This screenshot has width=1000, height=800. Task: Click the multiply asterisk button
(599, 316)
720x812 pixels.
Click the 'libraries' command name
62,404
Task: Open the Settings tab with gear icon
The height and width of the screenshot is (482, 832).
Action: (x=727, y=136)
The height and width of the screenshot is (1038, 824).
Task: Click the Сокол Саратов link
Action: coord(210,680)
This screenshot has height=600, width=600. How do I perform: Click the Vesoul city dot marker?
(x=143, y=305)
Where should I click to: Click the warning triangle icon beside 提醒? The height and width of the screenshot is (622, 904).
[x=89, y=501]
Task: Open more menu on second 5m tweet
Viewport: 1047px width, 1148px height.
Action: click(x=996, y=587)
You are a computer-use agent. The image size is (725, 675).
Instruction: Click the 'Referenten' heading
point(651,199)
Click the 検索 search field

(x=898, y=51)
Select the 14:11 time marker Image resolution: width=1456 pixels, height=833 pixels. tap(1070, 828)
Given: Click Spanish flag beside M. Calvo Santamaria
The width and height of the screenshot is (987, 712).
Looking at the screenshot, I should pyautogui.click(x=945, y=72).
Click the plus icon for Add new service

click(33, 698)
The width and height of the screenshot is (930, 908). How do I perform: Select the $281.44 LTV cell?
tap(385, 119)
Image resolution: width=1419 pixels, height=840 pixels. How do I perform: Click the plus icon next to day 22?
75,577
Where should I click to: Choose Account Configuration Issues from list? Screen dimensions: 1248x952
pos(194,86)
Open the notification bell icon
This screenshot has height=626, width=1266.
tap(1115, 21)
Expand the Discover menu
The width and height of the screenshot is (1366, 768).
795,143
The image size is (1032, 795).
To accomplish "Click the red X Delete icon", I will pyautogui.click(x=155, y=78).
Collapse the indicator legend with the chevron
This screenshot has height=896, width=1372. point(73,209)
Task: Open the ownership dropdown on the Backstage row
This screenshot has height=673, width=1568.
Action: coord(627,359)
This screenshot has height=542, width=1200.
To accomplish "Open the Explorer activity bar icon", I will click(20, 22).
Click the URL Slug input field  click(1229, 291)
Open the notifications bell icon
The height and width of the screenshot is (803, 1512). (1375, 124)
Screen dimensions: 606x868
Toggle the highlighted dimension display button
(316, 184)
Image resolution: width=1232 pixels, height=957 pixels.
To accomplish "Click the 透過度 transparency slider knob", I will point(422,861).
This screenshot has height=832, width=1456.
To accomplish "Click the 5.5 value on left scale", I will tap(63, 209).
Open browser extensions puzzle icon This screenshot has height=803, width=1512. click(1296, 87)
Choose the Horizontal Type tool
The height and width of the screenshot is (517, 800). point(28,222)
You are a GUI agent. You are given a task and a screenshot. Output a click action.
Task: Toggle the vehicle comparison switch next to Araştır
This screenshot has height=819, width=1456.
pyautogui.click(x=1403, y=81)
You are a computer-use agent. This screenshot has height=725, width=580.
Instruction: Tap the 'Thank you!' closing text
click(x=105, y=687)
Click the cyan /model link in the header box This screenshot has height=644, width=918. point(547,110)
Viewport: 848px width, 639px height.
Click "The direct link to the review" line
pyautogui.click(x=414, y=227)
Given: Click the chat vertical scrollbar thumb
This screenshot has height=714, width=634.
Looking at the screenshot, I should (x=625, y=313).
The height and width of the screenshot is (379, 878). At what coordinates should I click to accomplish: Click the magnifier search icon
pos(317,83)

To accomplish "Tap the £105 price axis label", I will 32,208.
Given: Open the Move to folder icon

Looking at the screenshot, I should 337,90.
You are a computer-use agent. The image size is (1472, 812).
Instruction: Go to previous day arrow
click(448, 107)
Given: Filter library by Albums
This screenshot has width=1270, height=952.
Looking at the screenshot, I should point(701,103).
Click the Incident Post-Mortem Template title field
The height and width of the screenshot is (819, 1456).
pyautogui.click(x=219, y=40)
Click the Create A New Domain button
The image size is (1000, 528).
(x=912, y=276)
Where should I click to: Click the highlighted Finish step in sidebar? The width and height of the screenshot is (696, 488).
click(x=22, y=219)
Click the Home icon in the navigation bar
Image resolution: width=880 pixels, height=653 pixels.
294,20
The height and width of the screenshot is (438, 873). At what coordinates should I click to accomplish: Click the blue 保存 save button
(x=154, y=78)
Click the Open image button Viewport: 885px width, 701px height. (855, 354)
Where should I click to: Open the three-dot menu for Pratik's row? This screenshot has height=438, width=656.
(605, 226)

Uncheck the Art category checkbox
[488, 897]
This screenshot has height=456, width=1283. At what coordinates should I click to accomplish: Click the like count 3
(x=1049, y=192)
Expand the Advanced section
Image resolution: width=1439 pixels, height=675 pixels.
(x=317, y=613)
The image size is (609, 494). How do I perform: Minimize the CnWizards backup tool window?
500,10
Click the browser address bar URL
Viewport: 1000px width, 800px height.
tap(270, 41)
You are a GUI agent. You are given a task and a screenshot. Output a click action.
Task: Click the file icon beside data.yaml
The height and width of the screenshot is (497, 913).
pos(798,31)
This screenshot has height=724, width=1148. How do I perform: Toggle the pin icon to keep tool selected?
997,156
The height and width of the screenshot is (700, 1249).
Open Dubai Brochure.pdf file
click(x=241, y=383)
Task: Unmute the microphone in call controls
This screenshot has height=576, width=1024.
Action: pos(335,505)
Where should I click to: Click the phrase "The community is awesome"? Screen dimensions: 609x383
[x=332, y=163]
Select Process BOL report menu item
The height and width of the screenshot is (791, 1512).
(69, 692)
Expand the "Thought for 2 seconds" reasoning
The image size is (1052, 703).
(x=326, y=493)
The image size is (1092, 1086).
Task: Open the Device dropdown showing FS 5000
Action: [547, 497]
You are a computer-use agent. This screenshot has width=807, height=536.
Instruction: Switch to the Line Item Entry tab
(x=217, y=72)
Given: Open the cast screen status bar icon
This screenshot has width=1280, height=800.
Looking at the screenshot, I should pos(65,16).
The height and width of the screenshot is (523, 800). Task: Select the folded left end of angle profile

### Aim of the task:
Nothing should appear in the answer except the lines above from the line with "The image size is (1032, 795)." through the line with "Task: Open the ownership", both included, written out exactly.

### Task response:
The image size is (1032, 795).
To accomplish "Click the red X Delete icon", I will pyautogui.click(x=155, y=78).
Collapse the indicator legend with the chevron
This screenshot has height=896, width=1372. point(73,209)
Task: Open the ownership dropdown on the Backstage row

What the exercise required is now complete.